──────── Brano proposto

Ma su quel tavolo costruito in quel modo, a questo giro, sta il procedimento produttivo del sapere antropologico e museale. Schedature, mappe, lettere, contratti, fotografie, misure, classificazioni, oggetti etnografici sono tutti materiali eterogenei che i ricercatori (gli antropologi culturali in generale, prima ancora degli antropologi museali nello specifico) raccolgono, classificano, selezionano, confrontano secondo il procedimento scientifico col quale costruiscono il proprio sapere. Con la speranza di elaborare ipotesi sul funzionamento dell’essere umano in generale.
Non solo: quel medesimo tavolo rende conto anche della natura costruttiva (e del procedimento stesso di tale costruzione) della ‘restituzione’ del sapere acquisito, secondo selezioni e accorpamenti di elementi per dare una immagine, un contenuto, una sensazione, un incontro di oggetto+contesto+discorso.
Da questo punto di vista, quindi, questa installazione è quella che sintetizza in modo chiaro ed esplicito il senso dell’intera mostra, della quale le altre tre installazioni sono concretizzazioni, sperimentazioni, articolazioni specifiche e contestuali.
Una, nella sua semplicità, è di nuovo perfettamente riuscita: “Oggetti in diaspora: riconnessioni”. Qui i sei ragazzi indonesiani invitati a partecipare sono presenze concrete, ciascuna con il proprio spazio e il proprio singolo oggetto, in piccole produzioni di breve durata facilmente godibili da qualsiasi visitatore.

────────────────

**Elenco dei compiti:**
A - Elenca tutti i materiali eterogenei che, secondo il brano proposto, i ricercatori raccolgono, classificano, selezionano e confrontano.
B - Nel brano proposto, quanti ragazzi indonesiani sono invitati a partecipare all'installazione "Oggetti in diaspora: riconnessioni"?
C - Secondo il brano proposto, perché l'installazione con il tavolo sintetizza in modo chiaro ed esplicito il senso dell'intera mostra?
Per svolgere il lavoro basta il brano proposto, senza ricorrere ad altre fonti.

──────── Estratto dei record

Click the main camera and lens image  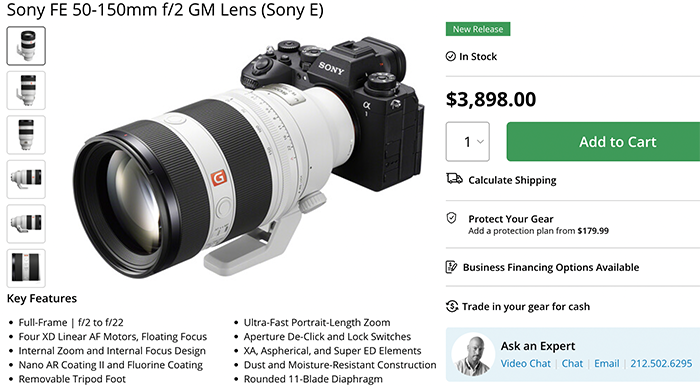(249, 157)

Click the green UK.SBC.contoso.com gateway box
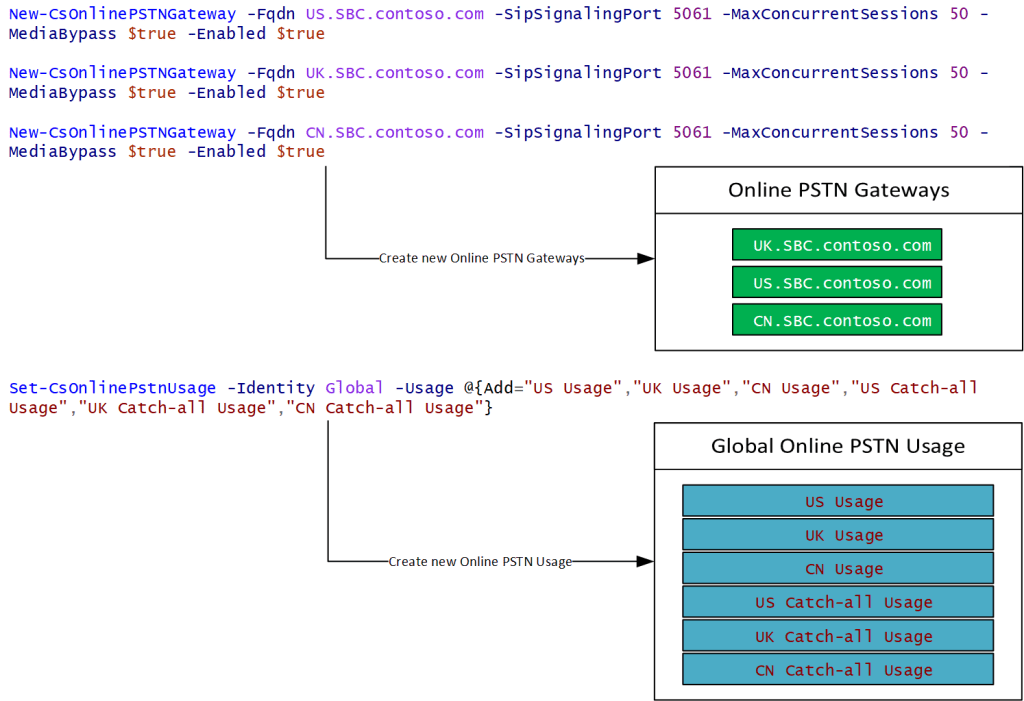[837, 246]
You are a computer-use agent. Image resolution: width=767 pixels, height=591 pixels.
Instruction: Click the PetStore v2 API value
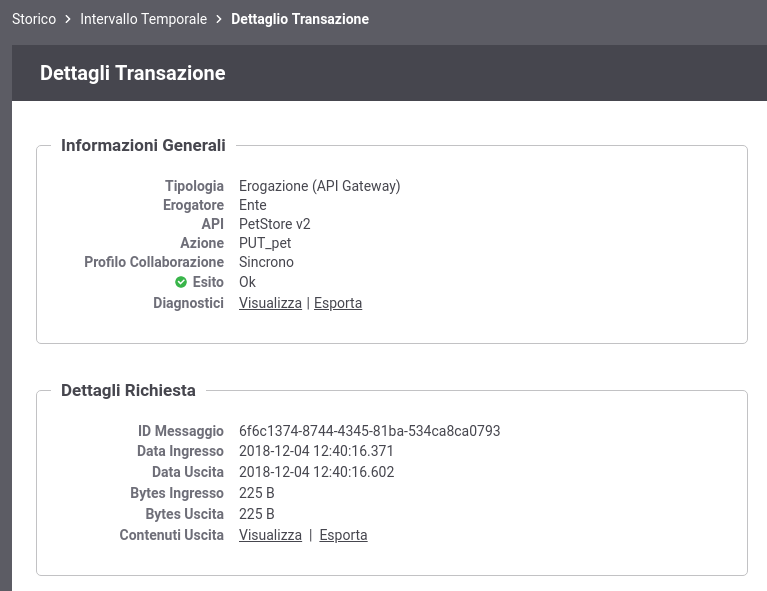tap(275, 224)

────────────────

**Risposte:**
A - Schedature, mappe, lettere, contratti, fotografie, misure, classificazioni, oggetti etnografici.

B - Sei.

C - Perché sul suo tavolo sta il procedimento produttivo del sapere antropologico e museale. Quel tavolo rende conto anche della natura costruttiva della "restituzione" del sapere acquisito, ottenuta con selezioni e accorpamenti di elementi.